Dengan telaten para guru di SSB terus melatihnya berbahasa Indonesia dengan baik. Memberikan pujian, memotivasi, dan menyuntikkan mimpi-mimpi agar dia berani punya cita-cita. Hal serupa biasa dilakukan para guru di SSB terhadap semua muridnya. Mereka terampil untuk lebih banyak mendengar dan berpantang menganggap para muridnya bodoh. Mendikte mereka, apalagi sampai membuli.
Hasilnya? Susi Maulita menjadi pertama asal Calang yang melanjutkan kuliah ke Universitas Paramadina di Jakarta dengan beasiswa. Dia juga menjadi yang pertama melihat Menara Eiffel saat menimba ilmu jejang master di sebuah universitas di Prancis.
Seperti Susi, Youlin Afrineta meraih gelar master dari Eropa (Finlandia) berkat beasiswa dari Sukma Bangsa.

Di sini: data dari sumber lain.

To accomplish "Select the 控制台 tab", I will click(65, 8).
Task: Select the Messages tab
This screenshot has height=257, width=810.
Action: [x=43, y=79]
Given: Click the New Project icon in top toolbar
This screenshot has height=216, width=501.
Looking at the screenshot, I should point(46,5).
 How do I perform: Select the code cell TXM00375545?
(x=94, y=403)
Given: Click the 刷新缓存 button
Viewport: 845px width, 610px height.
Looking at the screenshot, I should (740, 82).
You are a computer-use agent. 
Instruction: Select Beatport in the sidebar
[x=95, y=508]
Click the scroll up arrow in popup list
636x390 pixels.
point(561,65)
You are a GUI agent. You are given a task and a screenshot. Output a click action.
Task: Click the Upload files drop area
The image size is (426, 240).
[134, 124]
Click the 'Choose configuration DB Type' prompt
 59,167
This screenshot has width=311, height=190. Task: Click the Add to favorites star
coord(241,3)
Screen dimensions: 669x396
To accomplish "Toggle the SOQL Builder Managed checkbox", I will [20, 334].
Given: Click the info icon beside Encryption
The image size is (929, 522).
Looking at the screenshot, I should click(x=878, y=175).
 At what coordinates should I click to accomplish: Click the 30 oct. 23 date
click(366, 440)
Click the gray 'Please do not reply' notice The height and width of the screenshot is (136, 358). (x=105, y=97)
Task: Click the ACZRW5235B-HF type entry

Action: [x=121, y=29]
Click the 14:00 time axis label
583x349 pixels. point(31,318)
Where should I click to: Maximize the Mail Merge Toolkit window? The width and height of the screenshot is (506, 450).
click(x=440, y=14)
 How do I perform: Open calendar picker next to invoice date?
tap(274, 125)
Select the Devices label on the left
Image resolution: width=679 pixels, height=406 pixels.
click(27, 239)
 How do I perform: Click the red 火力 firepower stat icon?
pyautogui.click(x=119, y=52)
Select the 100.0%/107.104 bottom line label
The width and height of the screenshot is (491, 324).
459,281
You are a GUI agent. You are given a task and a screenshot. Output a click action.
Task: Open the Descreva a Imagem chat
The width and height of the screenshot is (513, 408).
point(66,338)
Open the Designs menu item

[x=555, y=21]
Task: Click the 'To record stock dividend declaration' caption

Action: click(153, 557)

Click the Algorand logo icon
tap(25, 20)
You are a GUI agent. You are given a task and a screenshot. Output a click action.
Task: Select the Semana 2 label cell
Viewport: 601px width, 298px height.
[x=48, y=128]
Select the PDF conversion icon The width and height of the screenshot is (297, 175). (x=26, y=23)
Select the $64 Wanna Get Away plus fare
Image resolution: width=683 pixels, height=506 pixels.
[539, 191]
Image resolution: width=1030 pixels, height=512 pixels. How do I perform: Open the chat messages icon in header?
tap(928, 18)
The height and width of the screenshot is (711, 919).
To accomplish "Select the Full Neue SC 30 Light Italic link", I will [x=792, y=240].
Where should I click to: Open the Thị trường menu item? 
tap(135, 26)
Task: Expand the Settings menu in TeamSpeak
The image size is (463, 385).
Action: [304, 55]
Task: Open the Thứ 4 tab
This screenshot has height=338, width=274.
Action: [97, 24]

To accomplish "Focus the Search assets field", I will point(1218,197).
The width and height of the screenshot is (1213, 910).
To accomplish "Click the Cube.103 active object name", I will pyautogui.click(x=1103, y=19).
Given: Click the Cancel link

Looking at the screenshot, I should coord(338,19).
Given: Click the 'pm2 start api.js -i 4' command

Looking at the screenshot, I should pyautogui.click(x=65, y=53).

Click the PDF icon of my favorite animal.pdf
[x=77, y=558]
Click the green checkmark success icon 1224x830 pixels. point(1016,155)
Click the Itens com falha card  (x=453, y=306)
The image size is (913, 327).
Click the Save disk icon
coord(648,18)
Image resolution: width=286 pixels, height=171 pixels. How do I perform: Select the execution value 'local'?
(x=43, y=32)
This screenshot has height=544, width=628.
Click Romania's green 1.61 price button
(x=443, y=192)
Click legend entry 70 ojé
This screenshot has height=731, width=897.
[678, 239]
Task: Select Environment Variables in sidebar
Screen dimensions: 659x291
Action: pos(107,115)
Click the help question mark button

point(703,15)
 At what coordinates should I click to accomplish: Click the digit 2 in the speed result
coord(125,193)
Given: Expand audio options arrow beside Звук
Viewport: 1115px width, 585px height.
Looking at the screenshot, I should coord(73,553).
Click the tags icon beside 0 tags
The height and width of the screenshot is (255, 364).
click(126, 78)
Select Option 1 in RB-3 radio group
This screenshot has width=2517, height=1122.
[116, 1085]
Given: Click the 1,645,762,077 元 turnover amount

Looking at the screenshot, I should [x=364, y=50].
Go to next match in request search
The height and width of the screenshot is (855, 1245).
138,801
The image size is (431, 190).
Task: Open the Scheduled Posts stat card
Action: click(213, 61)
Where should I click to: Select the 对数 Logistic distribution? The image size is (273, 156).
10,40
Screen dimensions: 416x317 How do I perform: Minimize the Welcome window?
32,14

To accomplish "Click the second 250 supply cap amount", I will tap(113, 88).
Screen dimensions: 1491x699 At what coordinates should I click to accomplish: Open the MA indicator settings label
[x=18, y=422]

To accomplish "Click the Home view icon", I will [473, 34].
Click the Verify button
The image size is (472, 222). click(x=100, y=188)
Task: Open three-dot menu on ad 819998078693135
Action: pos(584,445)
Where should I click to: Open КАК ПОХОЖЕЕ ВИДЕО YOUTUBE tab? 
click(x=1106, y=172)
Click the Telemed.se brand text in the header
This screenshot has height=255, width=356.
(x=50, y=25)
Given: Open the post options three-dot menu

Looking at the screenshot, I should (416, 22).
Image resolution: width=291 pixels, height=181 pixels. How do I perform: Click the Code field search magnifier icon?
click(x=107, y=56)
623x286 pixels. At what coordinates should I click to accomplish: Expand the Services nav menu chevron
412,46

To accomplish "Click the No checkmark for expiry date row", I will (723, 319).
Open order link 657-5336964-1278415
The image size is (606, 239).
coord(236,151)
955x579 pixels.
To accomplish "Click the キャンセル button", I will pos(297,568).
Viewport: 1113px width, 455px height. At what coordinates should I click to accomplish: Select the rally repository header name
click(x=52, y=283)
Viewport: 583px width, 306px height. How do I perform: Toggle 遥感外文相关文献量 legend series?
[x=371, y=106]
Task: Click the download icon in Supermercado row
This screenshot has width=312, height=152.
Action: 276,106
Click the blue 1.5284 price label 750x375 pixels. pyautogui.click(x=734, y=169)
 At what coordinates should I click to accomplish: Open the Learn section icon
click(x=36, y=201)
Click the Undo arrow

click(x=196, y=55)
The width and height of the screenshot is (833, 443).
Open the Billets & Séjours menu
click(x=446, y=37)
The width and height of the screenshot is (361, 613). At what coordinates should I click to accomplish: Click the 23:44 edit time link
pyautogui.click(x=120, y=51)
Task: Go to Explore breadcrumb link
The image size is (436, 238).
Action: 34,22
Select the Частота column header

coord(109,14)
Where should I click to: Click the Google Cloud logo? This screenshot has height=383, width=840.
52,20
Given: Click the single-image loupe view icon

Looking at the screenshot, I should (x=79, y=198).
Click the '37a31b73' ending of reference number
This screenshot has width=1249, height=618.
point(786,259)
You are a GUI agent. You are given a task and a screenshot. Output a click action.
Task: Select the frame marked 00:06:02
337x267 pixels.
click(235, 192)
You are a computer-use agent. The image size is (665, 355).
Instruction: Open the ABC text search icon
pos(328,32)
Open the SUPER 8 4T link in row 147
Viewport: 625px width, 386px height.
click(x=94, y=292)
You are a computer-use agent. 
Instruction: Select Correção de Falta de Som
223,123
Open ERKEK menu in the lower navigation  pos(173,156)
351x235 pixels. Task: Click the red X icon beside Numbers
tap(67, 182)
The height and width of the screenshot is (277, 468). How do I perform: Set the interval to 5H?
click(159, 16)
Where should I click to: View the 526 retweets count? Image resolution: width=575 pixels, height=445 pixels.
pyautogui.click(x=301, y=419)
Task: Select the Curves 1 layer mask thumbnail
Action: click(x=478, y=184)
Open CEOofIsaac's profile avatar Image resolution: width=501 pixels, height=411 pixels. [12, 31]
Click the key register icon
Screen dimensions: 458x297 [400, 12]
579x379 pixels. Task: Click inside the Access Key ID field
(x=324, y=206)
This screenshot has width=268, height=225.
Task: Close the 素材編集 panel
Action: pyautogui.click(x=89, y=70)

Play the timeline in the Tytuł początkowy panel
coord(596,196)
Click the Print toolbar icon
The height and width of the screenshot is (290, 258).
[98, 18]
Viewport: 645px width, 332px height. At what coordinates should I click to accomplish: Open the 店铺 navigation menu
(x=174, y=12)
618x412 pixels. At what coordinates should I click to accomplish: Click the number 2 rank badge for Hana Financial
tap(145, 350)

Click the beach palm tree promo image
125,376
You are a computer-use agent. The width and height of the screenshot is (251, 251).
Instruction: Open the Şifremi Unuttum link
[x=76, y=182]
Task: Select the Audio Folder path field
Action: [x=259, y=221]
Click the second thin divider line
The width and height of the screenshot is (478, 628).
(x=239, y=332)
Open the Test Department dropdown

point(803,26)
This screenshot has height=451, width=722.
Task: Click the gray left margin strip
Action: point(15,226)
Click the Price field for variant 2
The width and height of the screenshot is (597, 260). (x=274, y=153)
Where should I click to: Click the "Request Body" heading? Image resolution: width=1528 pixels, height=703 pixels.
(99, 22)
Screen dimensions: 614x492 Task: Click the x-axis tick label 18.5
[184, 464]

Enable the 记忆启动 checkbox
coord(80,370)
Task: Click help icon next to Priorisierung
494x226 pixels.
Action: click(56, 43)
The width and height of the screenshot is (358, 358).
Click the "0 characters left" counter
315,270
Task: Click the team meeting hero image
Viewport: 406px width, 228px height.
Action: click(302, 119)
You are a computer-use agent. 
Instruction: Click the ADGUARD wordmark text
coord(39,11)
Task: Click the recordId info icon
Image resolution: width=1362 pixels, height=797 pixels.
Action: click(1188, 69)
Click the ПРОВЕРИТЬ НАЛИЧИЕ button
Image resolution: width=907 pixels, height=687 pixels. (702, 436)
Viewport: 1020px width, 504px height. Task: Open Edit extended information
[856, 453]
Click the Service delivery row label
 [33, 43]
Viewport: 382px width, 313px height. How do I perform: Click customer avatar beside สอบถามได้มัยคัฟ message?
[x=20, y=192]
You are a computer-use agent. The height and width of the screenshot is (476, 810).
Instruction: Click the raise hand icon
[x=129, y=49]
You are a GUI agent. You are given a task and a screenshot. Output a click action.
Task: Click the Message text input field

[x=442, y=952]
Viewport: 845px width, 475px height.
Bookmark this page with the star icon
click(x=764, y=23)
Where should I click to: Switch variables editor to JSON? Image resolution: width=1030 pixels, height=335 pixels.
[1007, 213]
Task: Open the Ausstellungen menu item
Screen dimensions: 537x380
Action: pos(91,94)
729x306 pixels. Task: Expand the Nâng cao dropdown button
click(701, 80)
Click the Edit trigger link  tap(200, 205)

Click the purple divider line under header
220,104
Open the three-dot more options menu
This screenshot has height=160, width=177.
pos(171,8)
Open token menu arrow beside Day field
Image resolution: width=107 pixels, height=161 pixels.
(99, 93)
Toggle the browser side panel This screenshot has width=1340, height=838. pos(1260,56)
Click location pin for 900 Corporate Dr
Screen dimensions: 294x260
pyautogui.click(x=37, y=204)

Perempuan kelahiran Simeuleu, 23 Juli 1991 itu semula nyaris terhenti sekolahnya di tingkat SMP. Ayahnya yang cuma nelayan angkat tangan untuk melanjutkan sekolah Youlin.
Sekolah Sukma Bangsa menampungnya. Membantunya mendapatkan beasiswa untuk kuliah di Sekolah Tinggi Agama Islam Negeri Malikussaleh Jurusan Sastra Inggris. Begitu lulus Youlin melamar menjadi guru di SSB tingkat sekolah dasar di Lhokseumawe. “Alhamdulillah, meski baru setahun mengajar, saya dinyatakan lulus mengikuti beasiswa ke Finlandia,” tutur sulung dari lima bersaudara putri pasangan Firdanis dan Narnetih itu.
Singkat kata, bersekokah di SSB telah mendidik Susi dan Youlin menjadi pribadi mandiri dan percaya diri. Dan, berkat Sukma Bangsa, keduanya melihat dunia maha luas yang dulu hanya mereka baca dari buku-buku cerita. Sekolah Sukma Bangsa diinisiasi oleh Chairman Metro TV Surya Paloh beberapa bulan pasca tragedi tsunami. Ide yang semula ditentang banyak orang dan dicurigai semata untuk mencari panggung dan pencitraan pribadinya semata.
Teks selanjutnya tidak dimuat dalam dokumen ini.